Data listing

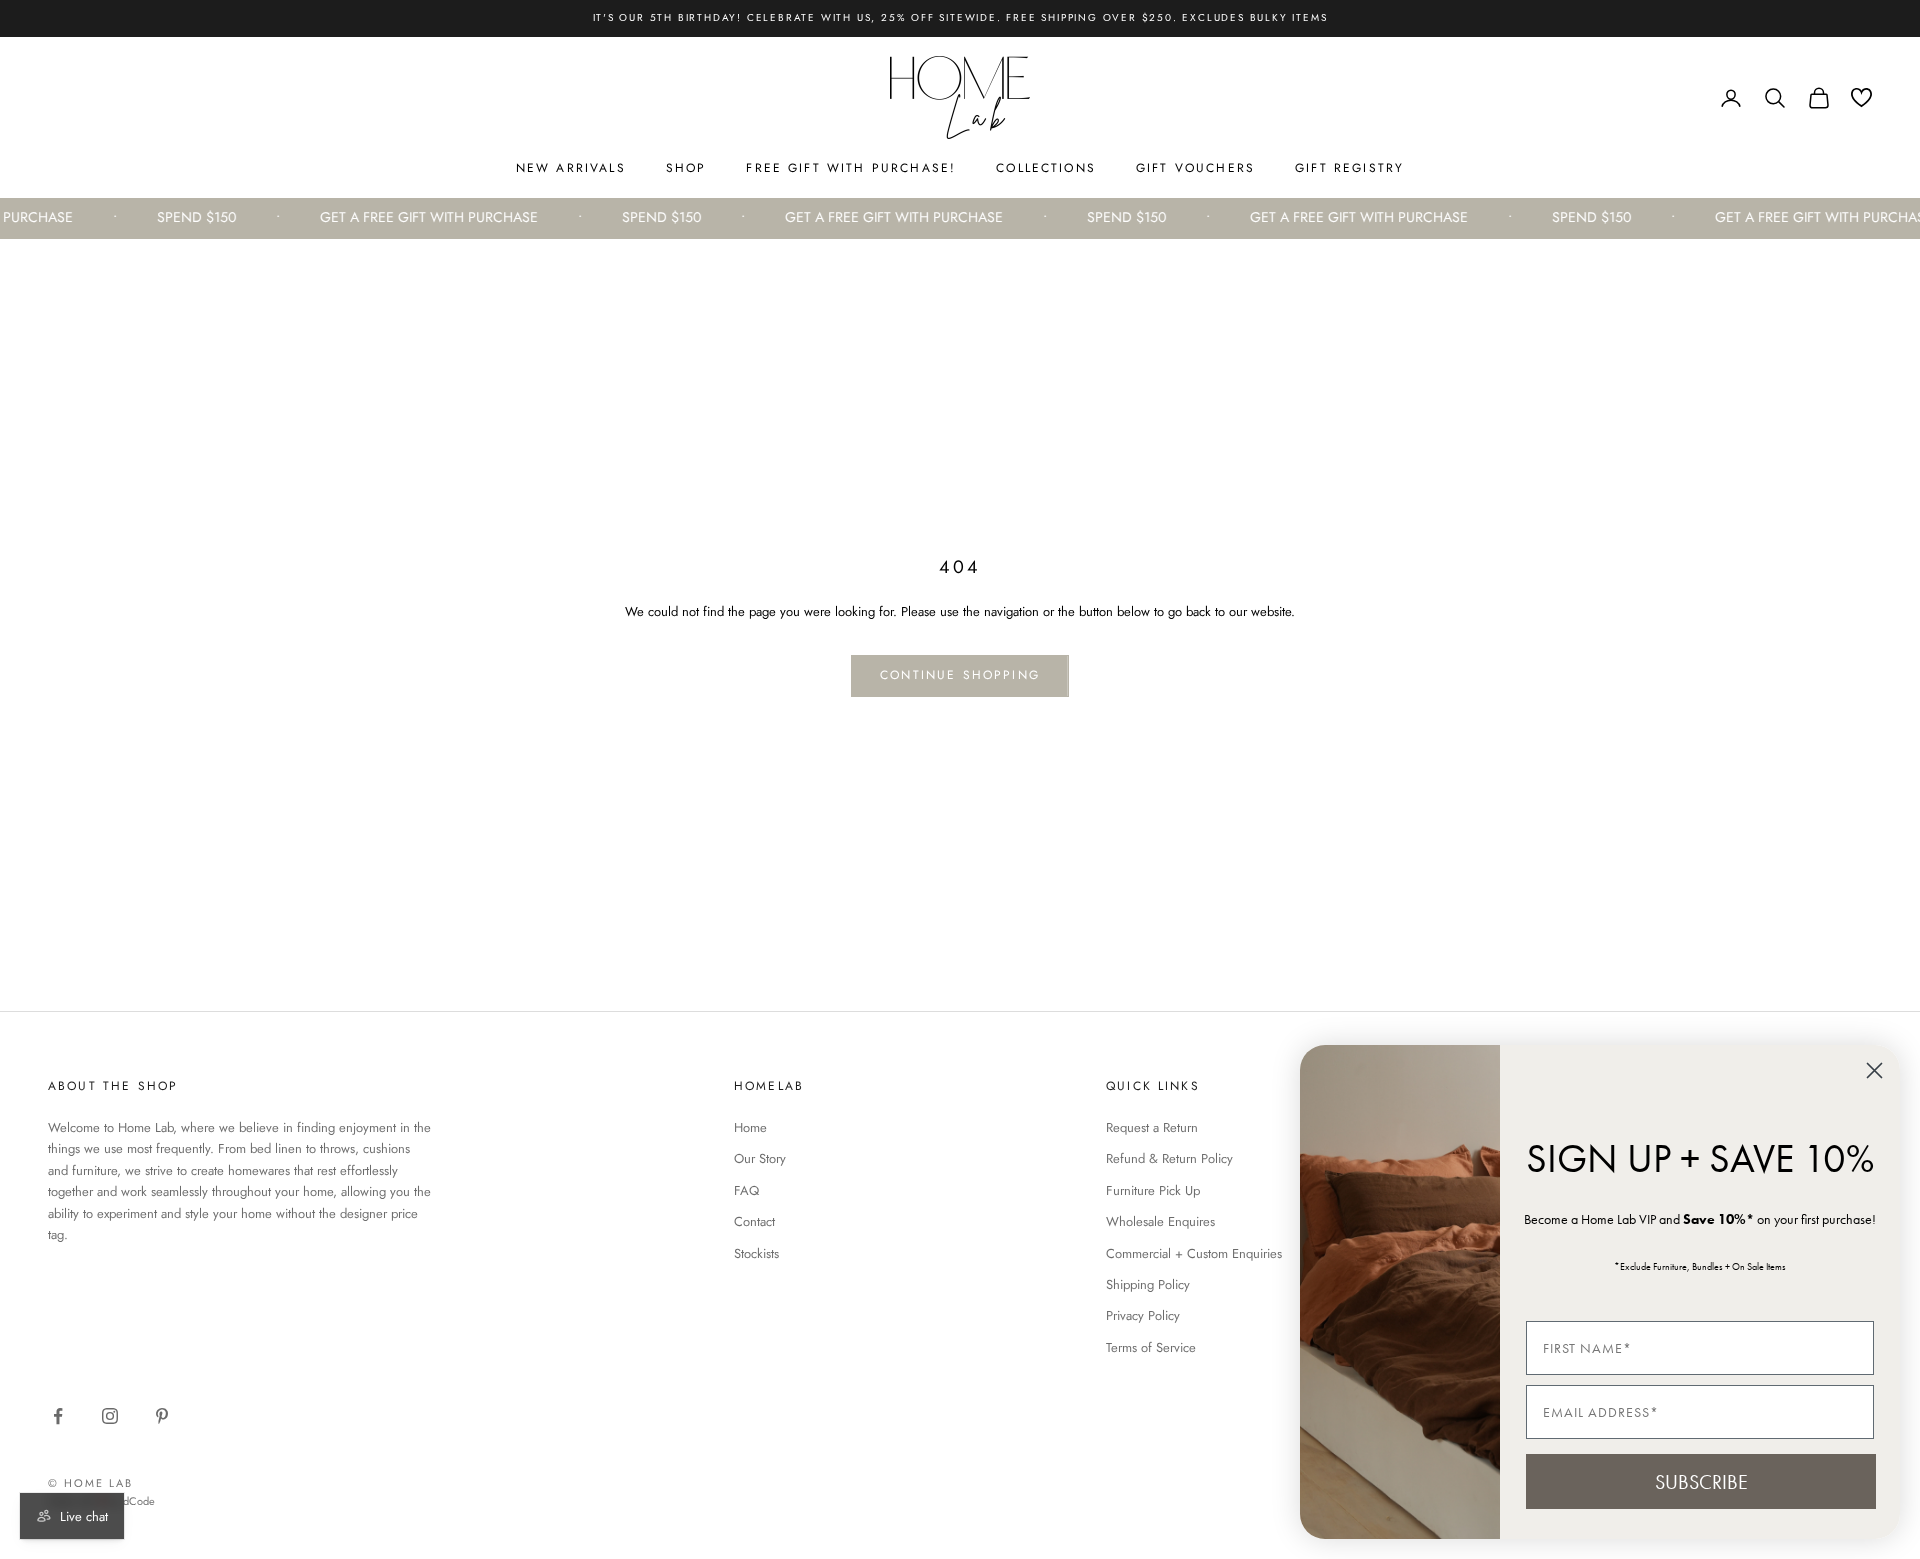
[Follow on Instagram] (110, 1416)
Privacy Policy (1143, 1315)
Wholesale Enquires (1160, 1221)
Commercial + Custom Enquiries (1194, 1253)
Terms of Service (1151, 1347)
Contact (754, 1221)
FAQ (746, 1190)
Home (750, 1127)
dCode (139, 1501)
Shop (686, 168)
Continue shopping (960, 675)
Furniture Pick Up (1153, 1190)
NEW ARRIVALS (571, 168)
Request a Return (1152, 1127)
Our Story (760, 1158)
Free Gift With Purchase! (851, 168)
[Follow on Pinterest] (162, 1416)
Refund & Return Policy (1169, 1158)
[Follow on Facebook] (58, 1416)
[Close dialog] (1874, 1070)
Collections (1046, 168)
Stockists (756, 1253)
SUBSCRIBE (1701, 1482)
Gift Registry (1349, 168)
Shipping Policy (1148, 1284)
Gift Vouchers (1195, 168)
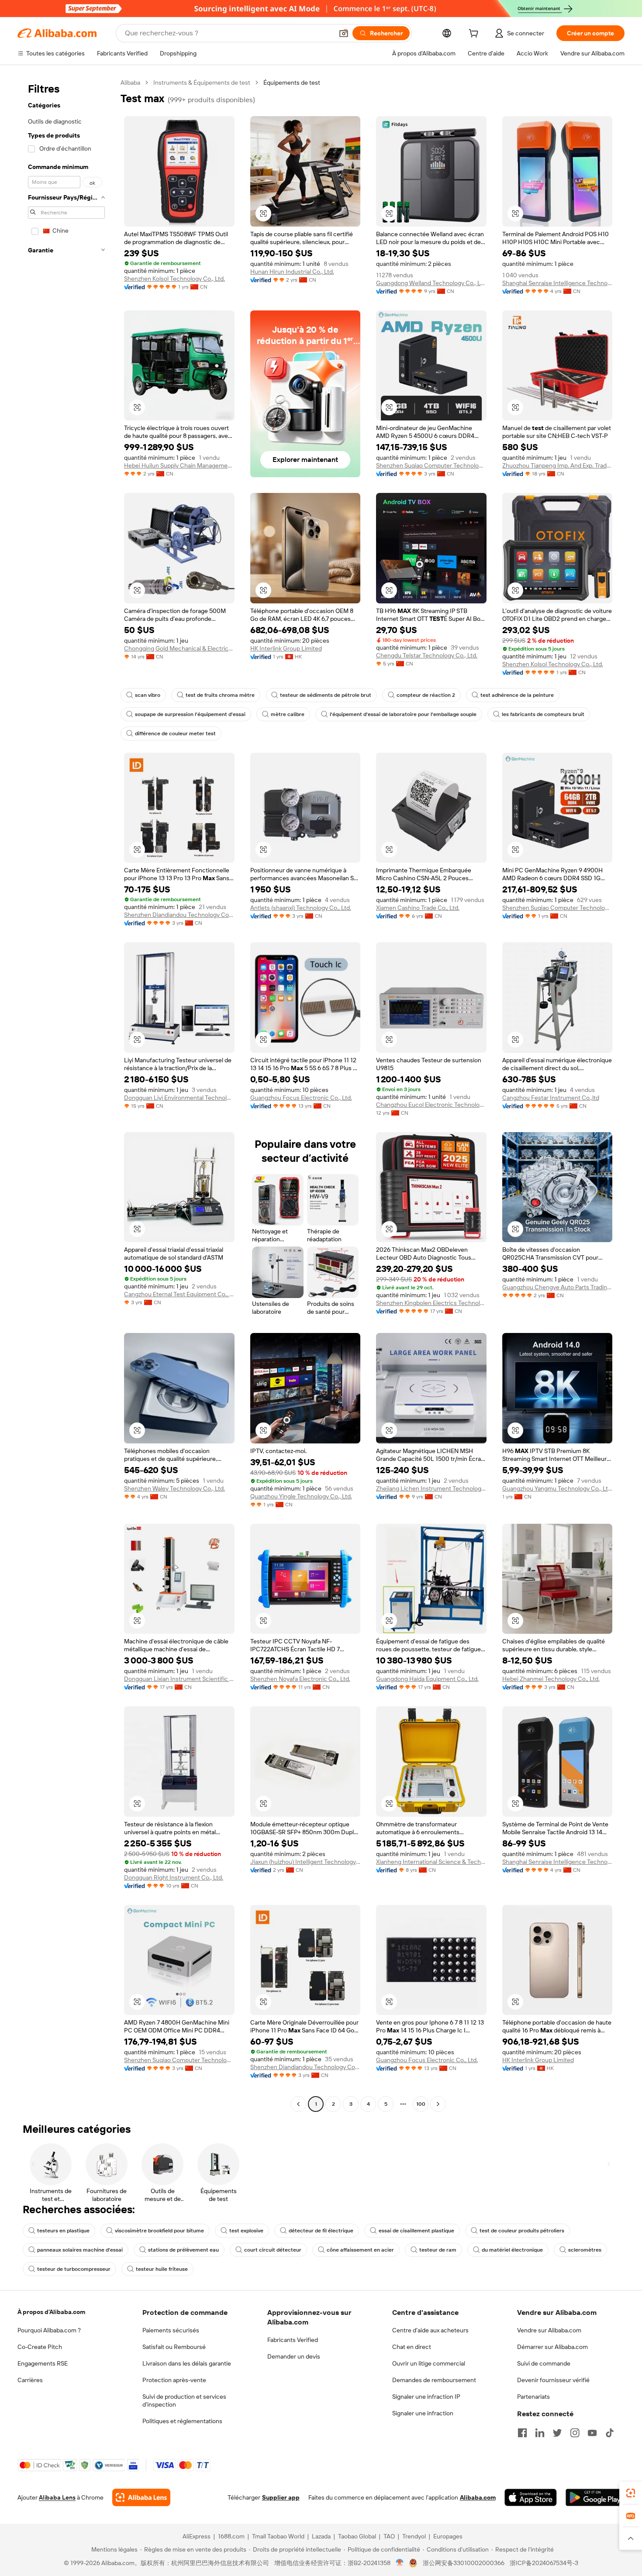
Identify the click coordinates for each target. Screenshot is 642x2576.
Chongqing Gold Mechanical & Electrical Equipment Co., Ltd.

Problem description
Scan the entries for the word "Gift". Report each line that has it.

Response for this exercise
Free Gift With Purchase! (851, 168)
Gift Registry (1349, 168)
Gift Vouchers (1195, 168)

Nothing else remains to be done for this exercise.